Existem perguntas que nenhuma mulher diz em voz alta numa conversa normal, mas que estão presentes em quase todas as decisões importantes que ela toma. Estas três são as mais comuns.
1. Eu sou realmente vista?
Não só notada de passagem, mas vista de verdade: o que você sente, o que é difícil para você, o que você faz que mais ninguém percebe. A pergunta de fundo é se alguém se dá ao trabalho de olhar com atenção.
2. Eu sou suficiente do jeito que sou?
Não a versão melhorada, não a que emagrece ou muda de personalidade. Você, exatamente como é hoje. A dúvida se isso basta para ser amada, não só tolerada.
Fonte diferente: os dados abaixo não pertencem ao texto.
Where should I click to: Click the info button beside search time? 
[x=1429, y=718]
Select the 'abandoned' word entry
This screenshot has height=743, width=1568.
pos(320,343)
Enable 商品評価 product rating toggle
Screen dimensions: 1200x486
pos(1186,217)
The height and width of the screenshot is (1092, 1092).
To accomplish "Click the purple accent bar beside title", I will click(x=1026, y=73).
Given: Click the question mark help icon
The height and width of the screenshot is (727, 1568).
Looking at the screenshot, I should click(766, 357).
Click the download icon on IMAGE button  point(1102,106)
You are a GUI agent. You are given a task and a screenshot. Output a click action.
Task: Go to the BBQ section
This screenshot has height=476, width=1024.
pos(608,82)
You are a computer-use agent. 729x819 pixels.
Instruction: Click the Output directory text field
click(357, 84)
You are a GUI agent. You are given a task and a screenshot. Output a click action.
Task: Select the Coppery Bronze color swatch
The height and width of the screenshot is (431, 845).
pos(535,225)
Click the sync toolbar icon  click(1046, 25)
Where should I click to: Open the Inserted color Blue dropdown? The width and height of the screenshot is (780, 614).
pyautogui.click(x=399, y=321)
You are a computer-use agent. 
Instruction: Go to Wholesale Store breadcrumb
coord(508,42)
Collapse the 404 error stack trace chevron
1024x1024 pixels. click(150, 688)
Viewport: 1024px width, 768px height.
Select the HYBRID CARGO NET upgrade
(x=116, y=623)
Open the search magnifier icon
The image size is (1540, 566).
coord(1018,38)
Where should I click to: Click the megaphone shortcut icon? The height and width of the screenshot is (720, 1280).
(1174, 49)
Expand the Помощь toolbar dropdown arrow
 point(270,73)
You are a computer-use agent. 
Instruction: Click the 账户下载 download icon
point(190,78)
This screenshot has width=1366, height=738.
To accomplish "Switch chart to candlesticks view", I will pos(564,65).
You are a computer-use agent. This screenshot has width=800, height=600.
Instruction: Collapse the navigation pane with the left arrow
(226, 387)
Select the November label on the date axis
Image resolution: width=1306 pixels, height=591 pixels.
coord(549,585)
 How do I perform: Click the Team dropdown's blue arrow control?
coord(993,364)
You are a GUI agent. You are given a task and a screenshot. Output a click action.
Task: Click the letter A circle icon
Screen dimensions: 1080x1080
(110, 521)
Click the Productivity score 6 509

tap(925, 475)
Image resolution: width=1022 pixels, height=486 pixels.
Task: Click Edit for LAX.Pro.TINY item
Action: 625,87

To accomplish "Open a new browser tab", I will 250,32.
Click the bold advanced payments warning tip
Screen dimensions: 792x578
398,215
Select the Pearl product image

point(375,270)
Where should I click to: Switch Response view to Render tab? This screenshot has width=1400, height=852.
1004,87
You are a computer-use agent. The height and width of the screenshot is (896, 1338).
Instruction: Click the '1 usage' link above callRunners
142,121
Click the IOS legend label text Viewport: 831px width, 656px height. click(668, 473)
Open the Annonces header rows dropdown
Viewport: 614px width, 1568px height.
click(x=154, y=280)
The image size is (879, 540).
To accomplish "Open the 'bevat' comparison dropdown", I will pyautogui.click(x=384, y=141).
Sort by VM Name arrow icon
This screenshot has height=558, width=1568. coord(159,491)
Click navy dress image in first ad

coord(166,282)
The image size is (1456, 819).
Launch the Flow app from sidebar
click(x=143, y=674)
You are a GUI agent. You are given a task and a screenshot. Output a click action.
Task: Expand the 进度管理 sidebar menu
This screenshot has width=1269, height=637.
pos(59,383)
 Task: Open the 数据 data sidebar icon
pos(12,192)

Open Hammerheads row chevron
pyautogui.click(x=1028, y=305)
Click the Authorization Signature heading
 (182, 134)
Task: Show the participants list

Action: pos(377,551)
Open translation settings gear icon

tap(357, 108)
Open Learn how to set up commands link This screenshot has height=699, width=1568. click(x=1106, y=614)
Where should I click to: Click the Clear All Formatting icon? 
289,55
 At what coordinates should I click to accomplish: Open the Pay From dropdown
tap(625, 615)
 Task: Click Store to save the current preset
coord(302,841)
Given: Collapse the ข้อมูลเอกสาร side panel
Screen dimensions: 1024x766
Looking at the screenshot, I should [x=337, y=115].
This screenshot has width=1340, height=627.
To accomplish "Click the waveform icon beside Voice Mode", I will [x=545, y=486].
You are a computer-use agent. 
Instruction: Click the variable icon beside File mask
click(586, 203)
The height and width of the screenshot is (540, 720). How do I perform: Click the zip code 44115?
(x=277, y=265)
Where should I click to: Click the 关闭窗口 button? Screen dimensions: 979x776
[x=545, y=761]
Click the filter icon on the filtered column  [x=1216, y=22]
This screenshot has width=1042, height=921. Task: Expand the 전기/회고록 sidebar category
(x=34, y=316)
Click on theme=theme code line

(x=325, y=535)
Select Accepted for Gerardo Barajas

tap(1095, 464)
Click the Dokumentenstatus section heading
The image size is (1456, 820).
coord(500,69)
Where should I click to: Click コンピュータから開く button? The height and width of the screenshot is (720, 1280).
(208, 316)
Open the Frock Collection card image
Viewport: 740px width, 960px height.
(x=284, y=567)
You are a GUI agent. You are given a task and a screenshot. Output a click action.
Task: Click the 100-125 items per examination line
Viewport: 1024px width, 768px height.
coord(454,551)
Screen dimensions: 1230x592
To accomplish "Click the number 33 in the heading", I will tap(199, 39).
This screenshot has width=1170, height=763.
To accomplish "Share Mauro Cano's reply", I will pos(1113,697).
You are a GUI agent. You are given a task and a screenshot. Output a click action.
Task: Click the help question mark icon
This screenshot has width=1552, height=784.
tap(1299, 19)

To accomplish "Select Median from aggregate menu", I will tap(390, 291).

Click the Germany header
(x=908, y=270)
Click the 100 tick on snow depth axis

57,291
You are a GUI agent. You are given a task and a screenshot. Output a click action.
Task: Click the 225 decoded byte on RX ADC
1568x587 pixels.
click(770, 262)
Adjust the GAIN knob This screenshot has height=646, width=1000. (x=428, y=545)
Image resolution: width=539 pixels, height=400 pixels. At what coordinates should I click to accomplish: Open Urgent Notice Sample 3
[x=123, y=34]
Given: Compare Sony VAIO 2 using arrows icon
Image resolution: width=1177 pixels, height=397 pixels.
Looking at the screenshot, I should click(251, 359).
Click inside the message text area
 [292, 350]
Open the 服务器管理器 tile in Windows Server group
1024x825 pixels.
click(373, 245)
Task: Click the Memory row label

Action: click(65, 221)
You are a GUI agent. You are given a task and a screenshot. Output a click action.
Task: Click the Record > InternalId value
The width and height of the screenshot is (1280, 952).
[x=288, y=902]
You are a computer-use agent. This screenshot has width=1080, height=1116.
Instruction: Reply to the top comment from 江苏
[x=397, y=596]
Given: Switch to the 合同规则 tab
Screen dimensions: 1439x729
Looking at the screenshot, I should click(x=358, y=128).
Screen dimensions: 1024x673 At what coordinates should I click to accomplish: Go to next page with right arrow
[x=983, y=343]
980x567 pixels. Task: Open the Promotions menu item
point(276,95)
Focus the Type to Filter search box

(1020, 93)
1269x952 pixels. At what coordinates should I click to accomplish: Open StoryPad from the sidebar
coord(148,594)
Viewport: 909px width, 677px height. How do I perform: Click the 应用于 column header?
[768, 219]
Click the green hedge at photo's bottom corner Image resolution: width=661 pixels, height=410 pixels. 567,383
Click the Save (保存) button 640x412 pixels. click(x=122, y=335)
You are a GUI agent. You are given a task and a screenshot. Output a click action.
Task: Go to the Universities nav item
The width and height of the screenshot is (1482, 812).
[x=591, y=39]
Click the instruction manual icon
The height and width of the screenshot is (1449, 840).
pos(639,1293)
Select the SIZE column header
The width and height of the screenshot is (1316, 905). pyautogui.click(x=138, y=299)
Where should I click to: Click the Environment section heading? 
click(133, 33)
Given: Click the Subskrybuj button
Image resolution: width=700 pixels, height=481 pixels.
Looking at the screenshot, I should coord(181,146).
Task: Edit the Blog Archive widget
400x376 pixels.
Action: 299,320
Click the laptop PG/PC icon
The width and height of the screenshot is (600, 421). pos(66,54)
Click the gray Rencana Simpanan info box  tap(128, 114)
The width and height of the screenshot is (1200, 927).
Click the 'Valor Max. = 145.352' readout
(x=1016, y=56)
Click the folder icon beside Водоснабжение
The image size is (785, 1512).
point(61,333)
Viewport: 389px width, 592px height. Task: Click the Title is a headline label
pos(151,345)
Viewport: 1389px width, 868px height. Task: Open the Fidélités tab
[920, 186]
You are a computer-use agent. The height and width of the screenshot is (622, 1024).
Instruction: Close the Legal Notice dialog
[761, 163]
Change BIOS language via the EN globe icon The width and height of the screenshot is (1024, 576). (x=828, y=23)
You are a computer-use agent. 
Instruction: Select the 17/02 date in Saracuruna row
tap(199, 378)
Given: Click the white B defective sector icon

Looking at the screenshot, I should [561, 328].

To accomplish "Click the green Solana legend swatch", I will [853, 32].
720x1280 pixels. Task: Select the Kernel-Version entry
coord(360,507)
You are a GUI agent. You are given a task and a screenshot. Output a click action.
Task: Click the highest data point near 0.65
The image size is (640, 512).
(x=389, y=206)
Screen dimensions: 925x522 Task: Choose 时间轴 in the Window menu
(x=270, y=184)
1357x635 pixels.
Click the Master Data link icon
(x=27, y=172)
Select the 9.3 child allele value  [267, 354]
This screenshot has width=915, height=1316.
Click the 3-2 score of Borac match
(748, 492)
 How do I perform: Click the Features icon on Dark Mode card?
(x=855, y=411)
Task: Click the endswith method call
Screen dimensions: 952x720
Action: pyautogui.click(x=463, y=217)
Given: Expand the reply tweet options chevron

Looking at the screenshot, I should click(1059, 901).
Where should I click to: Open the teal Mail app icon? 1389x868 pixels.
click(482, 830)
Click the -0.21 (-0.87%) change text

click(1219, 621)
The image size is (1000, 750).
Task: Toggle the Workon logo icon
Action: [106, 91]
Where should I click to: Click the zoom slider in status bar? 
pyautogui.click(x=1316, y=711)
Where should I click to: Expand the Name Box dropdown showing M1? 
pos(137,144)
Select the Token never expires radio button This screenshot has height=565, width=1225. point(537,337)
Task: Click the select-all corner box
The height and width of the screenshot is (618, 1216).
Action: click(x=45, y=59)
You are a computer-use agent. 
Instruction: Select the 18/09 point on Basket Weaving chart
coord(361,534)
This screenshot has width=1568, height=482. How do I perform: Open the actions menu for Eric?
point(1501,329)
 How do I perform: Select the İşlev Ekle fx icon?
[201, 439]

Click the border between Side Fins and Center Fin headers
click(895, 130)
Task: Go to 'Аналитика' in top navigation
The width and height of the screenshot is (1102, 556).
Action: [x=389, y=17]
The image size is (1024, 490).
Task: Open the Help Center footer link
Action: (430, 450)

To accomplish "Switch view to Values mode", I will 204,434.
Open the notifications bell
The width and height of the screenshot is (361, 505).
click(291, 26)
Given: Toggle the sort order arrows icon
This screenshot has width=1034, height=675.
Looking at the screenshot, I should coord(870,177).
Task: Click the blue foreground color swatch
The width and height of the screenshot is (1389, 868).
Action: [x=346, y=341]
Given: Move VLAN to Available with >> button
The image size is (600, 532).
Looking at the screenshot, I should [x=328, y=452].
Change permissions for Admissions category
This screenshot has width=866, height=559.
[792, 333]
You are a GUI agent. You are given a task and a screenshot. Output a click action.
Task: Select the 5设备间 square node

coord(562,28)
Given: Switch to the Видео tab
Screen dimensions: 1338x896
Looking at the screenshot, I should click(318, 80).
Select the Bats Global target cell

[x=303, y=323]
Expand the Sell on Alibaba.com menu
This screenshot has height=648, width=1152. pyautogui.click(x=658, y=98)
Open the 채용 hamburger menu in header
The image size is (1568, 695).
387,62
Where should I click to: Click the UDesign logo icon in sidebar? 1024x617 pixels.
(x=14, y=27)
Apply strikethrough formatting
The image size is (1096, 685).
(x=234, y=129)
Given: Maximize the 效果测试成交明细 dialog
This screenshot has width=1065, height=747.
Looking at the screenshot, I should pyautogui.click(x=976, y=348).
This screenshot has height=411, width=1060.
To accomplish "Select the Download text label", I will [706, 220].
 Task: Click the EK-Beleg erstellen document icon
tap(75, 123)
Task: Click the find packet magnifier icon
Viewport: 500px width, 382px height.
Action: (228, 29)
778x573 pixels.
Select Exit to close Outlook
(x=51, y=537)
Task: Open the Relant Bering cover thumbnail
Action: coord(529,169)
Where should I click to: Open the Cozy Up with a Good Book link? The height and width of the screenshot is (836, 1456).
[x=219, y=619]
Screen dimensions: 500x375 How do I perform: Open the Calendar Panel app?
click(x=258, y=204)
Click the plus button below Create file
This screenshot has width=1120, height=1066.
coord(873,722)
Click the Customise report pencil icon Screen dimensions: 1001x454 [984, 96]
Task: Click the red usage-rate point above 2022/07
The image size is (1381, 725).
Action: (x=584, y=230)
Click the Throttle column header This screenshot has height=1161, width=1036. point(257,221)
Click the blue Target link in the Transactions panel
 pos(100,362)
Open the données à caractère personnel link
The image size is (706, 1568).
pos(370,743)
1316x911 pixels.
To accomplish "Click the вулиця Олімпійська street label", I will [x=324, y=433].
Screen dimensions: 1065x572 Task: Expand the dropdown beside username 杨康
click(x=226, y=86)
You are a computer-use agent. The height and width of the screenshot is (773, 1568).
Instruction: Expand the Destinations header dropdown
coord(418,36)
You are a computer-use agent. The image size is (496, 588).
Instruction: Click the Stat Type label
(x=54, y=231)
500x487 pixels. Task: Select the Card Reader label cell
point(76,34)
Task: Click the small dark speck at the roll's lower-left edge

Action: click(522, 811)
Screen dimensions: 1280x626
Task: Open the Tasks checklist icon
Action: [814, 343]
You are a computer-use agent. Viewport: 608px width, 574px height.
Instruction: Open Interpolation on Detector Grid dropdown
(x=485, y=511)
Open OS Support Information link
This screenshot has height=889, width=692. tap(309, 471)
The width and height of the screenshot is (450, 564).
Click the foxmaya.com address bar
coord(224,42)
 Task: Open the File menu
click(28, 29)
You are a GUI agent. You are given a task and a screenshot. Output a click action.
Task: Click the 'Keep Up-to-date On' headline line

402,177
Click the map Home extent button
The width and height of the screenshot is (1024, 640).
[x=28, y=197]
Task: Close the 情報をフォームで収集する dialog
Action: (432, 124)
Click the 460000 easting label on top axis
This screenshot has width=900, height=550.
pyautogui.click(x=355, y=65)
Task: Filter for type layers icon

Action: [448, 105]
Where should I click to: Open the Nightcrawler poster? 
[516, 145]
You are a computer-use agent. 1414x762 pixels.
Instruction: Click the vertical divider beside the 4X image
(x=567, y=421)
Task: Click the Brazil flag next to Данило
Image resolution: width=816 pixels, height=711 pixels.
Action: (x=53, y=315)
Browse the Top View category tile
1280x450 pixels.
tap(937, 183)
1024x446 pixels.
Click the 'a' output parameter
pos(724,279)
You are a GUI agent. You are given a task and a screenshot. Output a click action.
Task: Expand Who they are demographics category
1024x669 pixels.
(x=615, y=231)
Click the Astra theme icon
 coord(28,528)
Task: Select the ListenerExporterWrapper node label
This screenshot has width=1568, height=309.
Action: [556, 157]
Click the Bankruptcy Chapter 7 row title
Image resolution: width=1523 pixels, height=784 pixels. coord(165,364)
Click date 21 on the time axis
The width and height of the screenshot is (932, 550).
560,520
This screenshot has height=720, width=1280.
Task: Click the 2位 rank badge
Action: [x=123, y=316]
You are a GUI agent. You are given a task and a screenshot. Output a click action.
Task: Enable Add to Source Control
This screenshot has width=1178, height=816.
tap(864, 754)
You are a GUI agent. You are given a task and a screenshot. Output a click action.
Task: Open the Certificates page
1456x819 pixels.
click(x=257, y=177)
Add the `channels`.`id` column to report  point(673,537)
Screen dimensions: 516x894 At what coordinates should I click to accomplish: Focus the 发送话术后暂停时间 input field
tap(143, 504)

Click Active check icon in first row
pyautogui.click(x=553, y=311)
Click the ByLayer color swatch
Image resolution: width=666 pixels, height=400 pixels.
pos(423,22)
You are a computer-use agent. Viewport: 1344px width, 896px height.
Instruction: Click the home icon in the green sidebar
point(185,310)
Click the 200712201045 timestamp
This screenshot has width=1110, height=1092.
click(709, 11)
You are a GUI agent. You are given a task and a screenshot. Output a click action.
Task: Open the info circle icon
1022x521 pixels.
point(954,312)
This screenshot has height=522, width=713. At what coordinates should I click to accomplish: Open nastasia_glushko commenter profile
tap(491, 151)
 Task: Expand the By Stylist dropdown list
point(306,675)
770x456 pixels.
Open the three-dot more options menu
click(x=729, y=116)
3. Alguém me escolheria sem que eu precise merecer isso?
Sem representar um papel, sem agradar, sem ser a “moça fácil de lidar”. Só por ser quem você é, com o que tem de bom e de difícil incluído.
O que a fé responde
Nenhuma dessas perguntas se resolve melhorando mais rápido nem agradando melhor. Salmos 139:14 diz que você foi feita de forma assombrosa e maravilhosa, não como rascunho de outra pessoa. E Sofonias 3:17 vai além de ser vista: diz que Deus se alegra em você com cânticos, não só te tolera.
Nomear essas perguntas não as resolve de uma vez. Mas para de deixá-las operar na sombra, decidindo por você sem que você perceba.